# start of Supplied passage
We will usually use the log probability of a given input.

In [None]:
# Calculate the log_prob(0.2)



In [None]:
# It is simply the log of the value returned by the prob method 

np.log(normal.prob(0.2))

In [None]:
# Plot a histogram, approximating the density of the distribution

plt.hist(normal.sample(10000).numpy(), bins=50, density=True)
plt.show()

We can also represent in a single object a batch of distribution of the same type.

In [None]:
# Create two univariate normal distributions:
# one with μ=0 and σ=1
# and another with μ=1 and σ=1



Notice the batch shape in the object above, it has a batch shape of two, meaning that we have two different normal distributions represented in that object. We can obviously sample from this distribution.

In [None]:
# Sample from the batch 2 normal distribution



Now, the shape of our samples is (3,2), as we are drawing 3 samples from each normal distribution. The same way we can get the values for the PDFs of both distributions.

In [None]:
# Get the PDF values for the batch distribution



The returned shape is the original batch shape. We can go crazy with dimensionality.

In [None]:
# Use a batch shape with higher rank

normal_batch_nD = tfd.Normal([[[0., 1],
                             [0.5, 1],
                             [3, 2]]], scale=1)
normal_batch_nD

In [None]:
# Sample from the batch of distributions



In [None]:
normal_batch_nD.sample(10).shape

The shape is now (10, 1, 3, 2), where the first dimension is the sample size and the rest are the batched distributions.

## 1.2 Multivariate Distributions

Let's start by defining a multivariate normal distribution. There are multiple ways to do it that you can check in the documentation. It is defined as:

$$\begin{align}
\mathcal{N_1} &= (\mu_1,\Sigma_1) \\
\mu_1 &= [0, 1] \\
\Sigma_1 &= \begin{bmatrix}
1 & 0\\
0 & 2
\end{bmatrix}
\end{align}$$

In [None]:
# Create a multivariate normal distribution with diagonal covariance
# with μ = [0, 1] and σ = [1, 2]


Notice the difference from the distributions that we have created above. The `event_shape` is now 2, indicating that the random variable for this distribution is 2-dimensional.

In [None]:
# Sample from the multivariate normal


In [None]:
# Plot the samples of the distribution

plt_sample = mv_normal.sample(10000).numpy()
plt.scatter(plt_sample[:,0], plt_sample[:,1], marker='.', alpha=0.05)
plt.axis('equal')
plt.show()
# end of Supplied passage
# start of Raw data
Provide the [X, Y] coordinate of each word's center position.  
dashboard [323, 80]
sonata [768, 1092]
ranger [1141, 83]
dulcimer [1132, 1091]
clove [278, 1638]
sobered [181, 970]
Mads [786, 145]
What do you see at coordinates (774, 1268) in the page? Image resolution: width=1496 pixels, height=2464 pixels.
# end of Raw data
## [Task instructions]
- a) Does each of these statements agree with the distributions notebook? (i) Drawing 3 samples from the batch of two normal distributions gives samples of shape (3,2). (ii) The multivariate normal distribution has an `event_shape` of 1. (iii) Drawing 10 samples from the higher-rank batch gives a shape of (10, 1, 3, 2). Answer yes or no for each, quoting the deciding words of the notebook.
- b) Pick up the distributions notebook after its last line and keep it going.

## [Answers below]
- a)
(i) Yes: "Now, the shape of our samples is (3,2), as we are drawing 3 samples from each normal distribution."
(ii) No: "The `event_shape` is now 2, indicating that the random variable for this distribution is 2-dimensional."
(iii) Yes: "The shape is now (10, 1, 3, 2), where the first dimension is the sample size and the rest are the batched distributions."

- b)
The data is more spread out in the second dimension (y-axis) as we defined a scale that is twice the value used for the first dimension. Also, there is no correlation between the dimensions, as we used a diagonal multivariate normal distribution (off-diagonal terms are 0).

We can define a batch of multivariate distributions.

$$\begin{align}
\mathcal{N_1} &= (\mu_1,\Sigma_1) \\
\mu_1 &= [0, 0] \\
\Sigma_1 &= \begin{bmatrix}
1 & 0\\
0 & 2
\end{bmatrix} \\[10pt]
\mathcal{N_2} &= (\mu_2,\Sigma_2) \\
\mu_1 &= [1, 1] \\
\Sigma_1 &= \begin{bmatrix}
1 & 0\\
0 & 1
\end{bmatrix} \\[10pt]
\mathcal{N_3} &= (\mu_3,\Sigma_3) \\
\mu_1 &= [0, 0] \\
\Sigma_1 &= \begin{bmatrix}
2 & 0\\
0 & 10
\end{bmatrix}
\end{align}$$

In [None]:
# Create 3 batches of multivariate normals

normal_diag_batch = tfd.MultivariateNormalDiag(loc=[[0,0], [1,1], [0,0]],
                                              scale_diag=[[1,2], [1,1], [2,10]])

In [None]:
# sample from the distribution



When sampling we get an output with the following dimensions (number_samples, batch_shape, event_shape).

In [None]:
# Compute log probs



The log-probability has shape (number_samples, batch_shape) as expected.

In [None]:
# create a sample for a plot

plt_sample_batch = normal_diag_batch.sample(10000).numpy()
plt_sample_batch.shape # (samples, batch, event)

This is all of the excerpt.